■ ЦИТИРУЕМЫЙ ОТРЫВОК:
Первый и единственный за эти годы мой более смелый шаг навстречу Блоку был в вечер представления "Гамлета". Мы были уже в костюмах Гамлета и Офелии, в гриме. Я чувствовала себя смелее. Венок, сноп полевых цветов, распущенный напоказ всем плащ золотых волос, падающих ниже колен... Блок в черном берете, колете, со шпагой. Мы сидели за кулисами в полутайне, пока готовили сцену. Помост обрывался. Блок сидел на нем, как на скамье, у моих ног, потому что табурет мой стоял выше, на самом помосте.
Мы говорили о чем-то более личном, чем всегда, а главное, жуткое - я не бежала, я смотрела в глаза, мы были вместе, мы были ближе, чем слова разговора.
Этот, может быть, десятиминутный разговор и был нашим "романом" первых лет встречи, поверх "актера", поверх вымуштрованной "барышни", в стране черных плащей, шпаг и беретов, в стране безумной Офелии, склоненной над потоком, где ей суждено погибнуть.
Этот разговор и остался для меня реальной связью с Блоком, когда мы встречались потом в городе - уже совсем в плане "барышни" и "студента". Когдаеще позднее- мы стали отдаляться, когда я стала опять от Блока отчуждаться, считая унизительной свою влюбленность в "холодного фата", я все же говорила себе: "Но ведь было же"..
Был этот разговор и возвращение после него домой. От "театра" - сенного сарая - до дома вниз под горку сквозь совсем молодой березничек, еле в рост человека. Августовская ночь черна в Московской губернии и "звезды были крупными необычно". Как-то так вышло, что еще в костюмах (переодевались дома) мы ушли с Блоком вдвоем в кутерьме после спектакля и очутились вдвоем Офелией и Гамлетом в этой звездной ночи. Мы были еще в мире того разговора и было не страшно, когда прямо перед нами в широком небосводе медленно прочертил путь большой, сияющий голубизной метеор. "И вдруг звезда полночная упала"..
Перед природой, перед ее жизнью и участием в судьбах мы с Блоком, как оказалось потом, дышали одним дыханием. Эта голубая "звезда полночная" сказала все, что не было сказано. Пускай "ответ немел", - "дитя Офелия" и не умела сказать ничего о том, что просияло мгновенно и перед взором и в сердцах.
Даже руки наши не встретились и смотрели мы прямо перед собой. И было нам шестнадцать и семнадцать лет.
ВОСПОМИНАНИЯ О "ГАМЛЕТЕ" 1 АВГУСТА В БОБЛОВЕ. Шахматово,
2 августа посв. Л. Д. М.
Тоску и грусть, страданье, самый ад
Все в красоту она преобразила.

■ СПИСОК ЗАДАНИЙ:
(1) Что пронеслось по небу, когда Офелия и Гамлет возвращались домой после спектакля, в отрывке о вечере представления «Гамлета»?
(2) Продолжите отрывок о вечере представления «Гамлета», начав сразу после его последней строки.

■ ИСХОДНЫЕ ДАННЫЕ:
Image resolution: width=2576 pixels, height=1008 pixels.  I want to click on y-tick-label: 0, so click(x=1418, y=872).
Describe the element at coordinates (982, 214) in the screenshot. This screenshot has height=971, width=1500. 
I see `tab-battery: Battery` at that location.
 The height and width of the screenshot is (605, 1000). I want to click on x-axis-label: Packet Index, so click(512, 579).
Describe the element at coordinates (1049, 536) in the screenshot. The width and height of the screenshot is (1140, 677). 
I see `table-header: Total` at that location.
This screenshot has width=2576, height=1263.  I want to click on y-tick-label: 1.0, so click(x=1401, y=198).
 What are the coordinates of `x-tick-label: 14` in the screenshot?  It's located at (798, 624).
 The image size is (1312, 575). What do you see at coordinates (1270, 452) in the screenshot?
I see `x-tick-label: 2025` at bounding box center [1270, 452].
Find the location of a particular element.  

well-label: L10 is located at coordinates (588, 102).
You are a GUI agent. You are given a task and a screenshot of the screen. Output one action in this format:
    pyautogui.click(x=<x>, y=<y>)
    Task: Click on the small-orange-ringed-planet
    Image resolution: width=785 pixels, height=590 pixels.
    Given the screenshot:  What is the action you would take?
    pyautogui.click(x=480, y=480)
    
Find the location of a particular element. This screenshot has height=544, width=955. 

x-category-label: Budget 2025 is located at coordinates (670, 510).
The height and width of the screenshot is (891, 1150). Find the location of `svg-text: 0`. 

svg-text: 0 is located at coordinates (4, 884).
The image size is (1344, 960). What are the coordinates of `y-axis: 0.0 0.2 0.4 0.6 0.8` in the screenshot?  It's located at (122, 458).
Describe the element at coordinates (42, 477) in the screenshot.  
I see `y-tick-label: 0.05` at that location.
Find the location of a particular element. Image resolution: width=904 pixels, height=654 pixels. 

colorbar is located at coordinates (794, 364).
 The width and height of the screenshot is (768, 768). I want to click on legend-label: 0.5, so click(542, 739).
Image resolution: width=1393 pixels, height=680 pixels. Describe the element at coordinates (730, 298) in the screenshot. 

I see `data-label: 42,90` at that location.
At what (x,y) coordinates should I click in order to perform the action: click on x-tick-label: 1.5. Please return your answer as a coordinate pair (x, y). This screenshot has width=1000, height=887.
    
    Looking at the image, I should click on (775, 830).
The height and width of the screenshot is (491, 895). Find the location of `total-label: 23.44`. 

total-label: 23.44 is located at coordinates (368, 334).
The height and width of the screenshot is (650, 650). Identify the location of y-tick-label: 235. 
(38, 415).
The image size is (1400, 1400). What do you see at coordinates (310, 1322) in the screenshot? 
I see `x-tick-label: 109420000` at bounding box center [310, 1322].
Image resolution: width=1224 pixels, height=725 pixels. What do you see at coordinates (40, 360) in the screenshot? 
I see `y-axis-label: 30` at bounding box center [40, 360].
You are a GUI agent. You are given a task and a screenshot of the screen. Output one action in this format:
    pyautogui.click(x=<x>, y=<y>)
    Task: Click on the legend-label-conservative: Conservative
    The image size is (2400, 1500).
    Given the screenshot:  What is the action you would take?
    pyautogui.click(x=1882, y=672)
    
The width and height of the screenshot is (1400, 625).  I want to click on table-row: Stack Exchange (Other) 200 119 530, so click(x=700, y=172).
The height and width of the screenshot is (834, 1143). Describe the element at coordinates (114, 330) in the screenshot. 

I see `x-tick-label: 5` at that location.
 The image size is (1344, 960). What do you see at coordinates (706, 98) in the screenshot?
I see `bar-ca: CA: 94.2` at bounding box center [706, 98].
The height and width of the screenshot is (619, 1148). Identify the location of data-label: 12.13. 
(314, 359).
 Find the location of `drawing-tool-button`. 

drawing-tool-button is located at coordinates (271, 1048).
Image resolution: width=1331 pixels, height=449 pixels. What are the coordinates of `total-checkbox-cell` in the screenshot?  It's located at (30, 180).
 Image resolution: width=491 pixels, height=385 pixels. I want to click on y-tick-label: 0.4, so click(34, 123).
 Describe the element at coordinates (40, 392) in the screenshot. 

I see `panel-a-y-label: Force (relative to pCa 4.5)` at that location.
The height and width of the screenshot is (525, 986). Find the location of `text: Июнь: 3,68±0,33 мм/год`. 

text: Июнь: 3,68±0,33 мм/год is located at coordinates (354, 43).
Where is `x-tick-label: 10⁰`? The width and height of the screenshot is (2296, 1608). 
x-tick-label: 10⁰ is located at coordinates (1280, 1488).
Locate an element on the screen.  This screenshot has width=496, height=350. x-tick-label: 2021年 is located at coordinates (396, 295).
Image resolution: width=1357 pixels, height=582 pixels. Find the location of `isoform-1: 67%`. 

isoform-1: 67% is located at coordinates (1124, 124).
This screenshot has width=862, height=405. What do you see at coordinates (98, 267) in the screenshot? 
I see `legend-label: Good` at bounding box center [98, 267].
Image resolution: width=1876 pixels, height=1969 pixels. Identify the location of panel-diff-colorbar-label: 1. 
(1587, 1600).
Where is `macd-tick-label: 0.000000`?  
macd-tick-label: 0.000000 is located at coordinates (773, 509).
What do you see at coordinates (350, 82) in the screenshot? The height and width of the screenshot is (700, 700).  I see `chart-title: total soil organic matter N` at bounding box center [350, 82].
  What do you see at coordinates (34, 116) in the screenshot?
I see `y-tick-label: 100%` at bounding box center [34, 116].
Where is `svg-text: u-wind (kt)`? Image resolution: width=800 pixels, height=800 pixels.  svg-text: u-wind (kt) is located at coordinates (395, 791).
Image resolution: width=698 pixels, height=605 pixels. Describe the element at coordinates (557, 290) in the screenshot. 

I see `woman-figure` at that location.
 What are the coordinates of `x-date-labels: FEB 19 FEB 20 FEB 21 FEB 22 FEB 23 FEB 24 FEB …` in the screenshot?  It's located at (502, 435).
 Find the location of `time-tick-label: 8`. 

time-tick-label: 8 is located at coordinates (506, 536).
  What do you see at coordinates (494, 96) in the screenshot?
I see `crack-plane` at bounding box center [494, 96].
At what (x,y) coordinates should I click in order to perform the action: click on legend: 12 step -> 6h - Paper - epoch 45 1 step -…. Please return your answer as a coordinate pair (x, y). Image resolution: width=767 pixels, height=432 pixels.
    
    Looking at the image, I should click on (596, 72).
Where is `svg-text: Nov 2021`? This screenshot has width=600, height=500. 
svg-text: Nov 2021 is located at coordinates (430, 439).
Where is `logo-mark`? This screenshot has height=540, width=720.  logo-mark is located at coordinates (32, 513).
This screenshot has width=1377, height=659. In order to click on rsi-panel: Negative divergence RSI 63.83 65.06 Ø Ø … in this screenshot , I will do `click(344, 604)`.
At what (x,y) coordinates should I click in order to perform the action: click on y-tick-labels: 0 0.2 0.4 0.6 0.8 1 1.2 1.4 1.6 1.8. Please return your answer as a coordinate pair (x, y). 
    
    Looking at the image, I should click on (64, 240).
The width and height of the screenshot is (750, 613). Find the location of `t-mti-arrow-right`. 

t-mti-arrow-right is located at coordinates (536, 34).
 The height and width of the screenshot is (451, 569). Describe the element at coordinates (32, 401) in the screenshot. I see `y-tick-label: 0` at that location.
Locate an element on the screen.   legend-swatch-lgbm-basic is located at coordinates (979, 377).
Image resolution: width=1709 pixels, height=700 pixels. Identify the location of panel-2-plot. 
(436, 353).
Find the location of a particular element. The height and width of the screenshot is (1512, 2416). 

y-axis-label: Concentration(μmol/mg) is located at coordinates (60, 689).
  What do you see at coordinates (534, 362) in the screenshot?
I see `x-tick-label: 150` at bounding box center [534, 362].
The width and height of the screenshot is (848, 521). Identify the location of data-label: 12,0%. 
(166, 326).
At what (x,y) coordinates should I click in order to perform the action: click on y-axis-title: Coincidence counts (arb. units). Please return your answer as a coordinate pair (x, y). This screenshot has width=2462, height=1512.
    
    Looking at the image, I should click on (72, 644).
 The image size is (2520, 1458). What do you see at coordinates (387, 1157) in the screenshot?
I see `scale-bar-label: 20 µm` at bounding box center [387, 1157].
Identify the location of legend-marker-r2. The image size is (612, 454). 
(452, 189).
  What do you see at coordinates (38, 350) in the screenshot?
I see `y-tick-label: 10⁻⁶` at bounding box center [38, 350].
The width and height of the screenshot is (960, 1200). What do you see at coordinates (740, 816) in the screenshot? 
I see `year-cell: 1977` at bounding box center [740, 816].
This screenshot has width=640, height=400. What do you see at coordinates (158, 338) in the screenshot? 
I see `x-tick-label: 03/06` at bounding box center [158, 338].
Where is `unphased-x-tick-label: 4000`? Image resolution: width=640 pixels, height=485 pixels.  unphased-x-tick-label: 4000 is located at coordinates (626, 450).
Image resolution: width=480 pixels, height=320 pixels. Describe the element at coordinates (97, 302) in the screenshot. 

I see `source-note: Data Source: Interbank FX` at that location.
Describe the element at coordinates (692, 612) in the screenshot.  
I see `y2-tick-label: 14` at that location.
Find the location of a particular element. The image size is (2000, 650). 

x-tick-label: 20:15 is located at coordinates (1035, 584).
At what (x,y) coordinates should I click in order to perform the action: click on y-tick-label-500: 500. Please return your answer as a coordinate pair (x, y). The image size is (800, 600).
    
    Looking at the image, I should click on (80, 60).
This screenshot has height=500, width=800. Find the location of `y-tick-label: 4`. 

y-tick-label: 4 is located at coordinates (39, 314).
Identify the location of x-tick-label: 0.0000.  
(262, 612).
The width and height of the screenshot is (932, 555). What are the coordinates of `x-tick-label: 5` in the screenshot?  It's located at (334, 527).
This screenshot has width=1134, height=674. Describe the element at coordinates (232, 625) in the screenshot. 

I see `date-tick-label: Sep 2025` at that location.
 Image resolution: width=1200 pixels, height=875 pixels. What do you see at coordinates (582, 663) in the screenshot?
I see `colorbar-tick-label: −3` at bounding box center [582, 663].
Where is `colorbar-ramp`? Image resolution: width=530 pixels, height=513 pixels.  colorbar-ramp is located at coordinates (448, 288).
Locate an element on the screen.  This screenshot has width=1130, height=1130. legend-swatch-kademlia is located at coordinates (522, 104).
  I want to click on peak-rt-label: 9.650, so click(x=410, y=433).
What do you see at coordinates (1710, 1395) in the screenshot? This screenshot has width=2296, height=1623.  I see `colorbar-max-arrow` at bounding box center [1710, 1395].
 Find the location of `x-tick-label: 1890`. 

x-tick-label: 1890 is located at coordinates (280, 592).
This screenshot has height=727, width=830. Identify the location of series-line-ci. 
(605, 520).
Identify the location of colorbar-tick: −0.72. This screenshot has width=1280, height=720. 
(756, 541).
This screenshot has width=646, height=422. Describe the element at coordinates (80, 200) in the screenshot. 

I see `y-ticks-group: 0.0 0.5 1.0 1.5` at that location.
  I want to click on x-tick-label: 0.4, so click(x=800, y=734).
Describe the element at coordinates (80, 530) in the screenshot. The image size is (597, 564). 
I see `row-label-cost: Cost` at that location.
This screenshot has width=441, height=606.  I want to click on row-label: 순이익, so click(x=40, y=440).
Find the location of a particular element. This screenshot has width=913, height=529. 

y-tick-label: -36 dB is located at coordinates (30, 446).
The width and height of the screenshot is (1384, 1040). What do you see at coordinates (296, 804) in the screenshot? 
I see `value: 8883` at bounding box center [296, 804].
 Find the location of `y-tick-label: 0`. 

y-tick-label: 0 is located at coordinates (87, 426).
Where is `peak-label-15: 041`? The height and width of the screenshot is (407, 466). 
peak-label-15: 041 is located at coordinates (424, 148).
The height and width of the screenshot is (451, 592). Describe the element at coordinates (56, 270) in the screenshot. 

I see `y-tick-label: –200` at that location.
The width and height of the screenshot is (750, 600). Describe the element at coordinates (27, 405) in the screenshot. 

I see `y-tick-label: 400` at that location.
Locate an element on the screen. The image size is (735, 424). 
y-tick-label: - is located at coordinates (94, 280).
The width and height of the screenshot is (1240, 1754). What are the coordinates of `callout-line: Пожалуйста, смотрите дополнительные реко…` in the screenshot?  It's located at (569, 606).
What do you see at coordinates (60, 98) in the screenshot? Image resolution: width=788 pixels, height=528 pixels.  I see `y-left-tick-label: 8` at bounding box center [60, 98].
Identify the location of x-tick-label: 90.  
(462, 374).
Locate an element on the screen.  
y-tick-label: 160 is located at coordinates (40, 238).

■ РЕЗУЛЬТАТЫ:
(1) Большой, сияющий голубизной метеор.

(2)
Офелия
Я шел во тьме к заботам и веселью
Вверху сверкал незримый мир духов.
За думой вслед лилися трель за трелью
Напевы звонкие пернатых соловьев.
"Зачем дитя Ты?" мысли повторяли.
"Зачем дитя"? мне вторил соловей,
Когда в безмолвном, мрачном, темном зале
Предстала тень Офелии моей.
И бедный Гамлет я был очарован,
Я ждал желанный, сладостный ответ.
Ответ немел, и я в душе взволнован,
Спросил: Офелия, честна ты или нет!?!?
И вдруг звезда полночная упала,
И ум опять ужалила змея,
Я шел во тьме и эхо повторяло;
Зачем дитя Ты, дивная моя.
В дневнике 1918 года запись событий 1898-1901 годов. Тут Саша все перепутал, почти все не на своем месте и не на своей дате. Привожу в порядок, вставляя его абзацы, куда следует.
После Наугейма продолжалась гимназия. "С января (1898) уже начались стихи в изрядном количестве. В них - К. М. С[адовская], мечты о страстях, дружба с Кокой Гуном (уже остывшая), легкая влюбленность в m-me Левицкую - и болезнь... Весной... на выставке (кажется, передвижной), я встретился с Анной Ивановной Менделеевой, которая пригласила меня бывать у них и приехать к ним летом в Боблово по соседству."
"В Шахматове началось со скуки и тоски, насколько помню. Меня почти спровадили в Боблово. ("Белый китель" начался лишь со следующего года, студенческого). Меня занимали разговором в березовой роще Mademoiselle и Любовь Дмитриевна, которая сразу произвела на меня сильное впечатление. Это было, кажется, в начале июня.
"Я был франт, говорил изрядные пошлости. Приехали "Менделеевы". В Боблове жил Н.Э.Сум, вихрастый студент (к которому я ревновал). К осени жила Мария Ивановна. Часто бывали Смирновы и жители Стрелицы.